── Exercise material ──

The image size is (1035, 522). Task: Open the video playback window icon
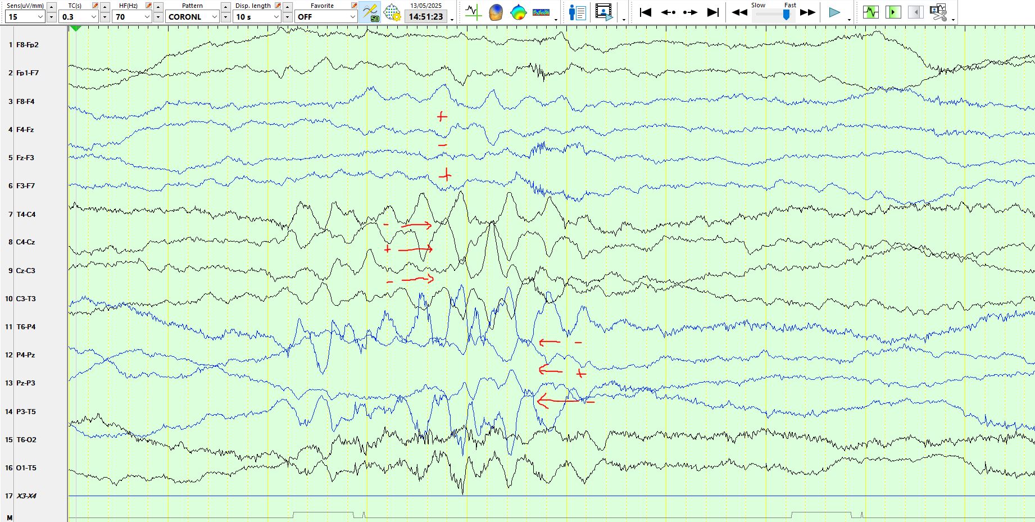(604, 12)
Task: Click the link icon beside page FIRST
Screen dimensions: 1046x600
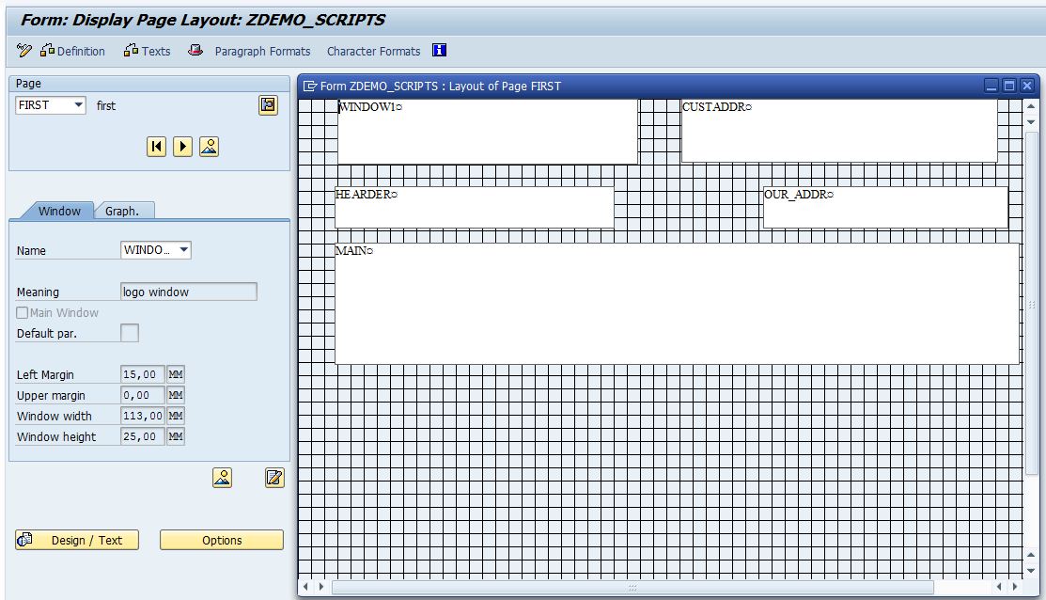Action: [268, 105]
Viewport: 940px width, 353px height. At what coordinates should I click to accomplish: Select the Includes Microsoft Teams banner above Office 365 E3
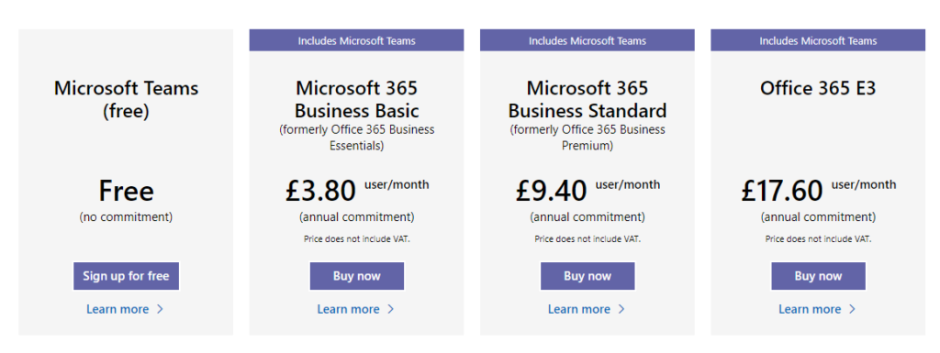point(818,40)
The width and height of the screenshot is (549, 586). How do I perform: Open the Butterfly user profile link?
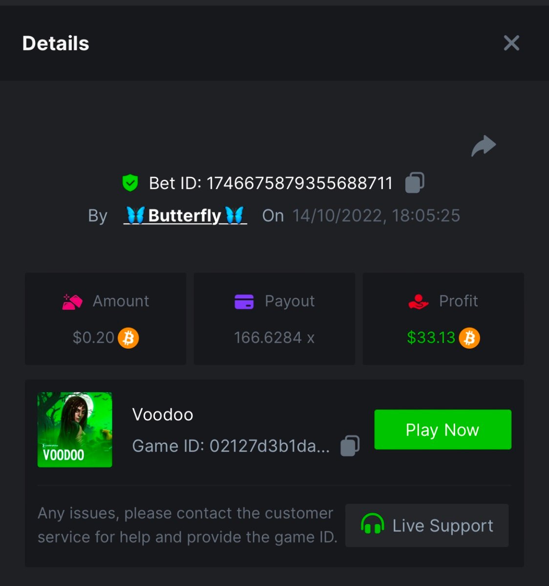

───

Work required
Only a number is wanted here: the tally of lines in the entries that include the word "link".

Answer for this exercise
2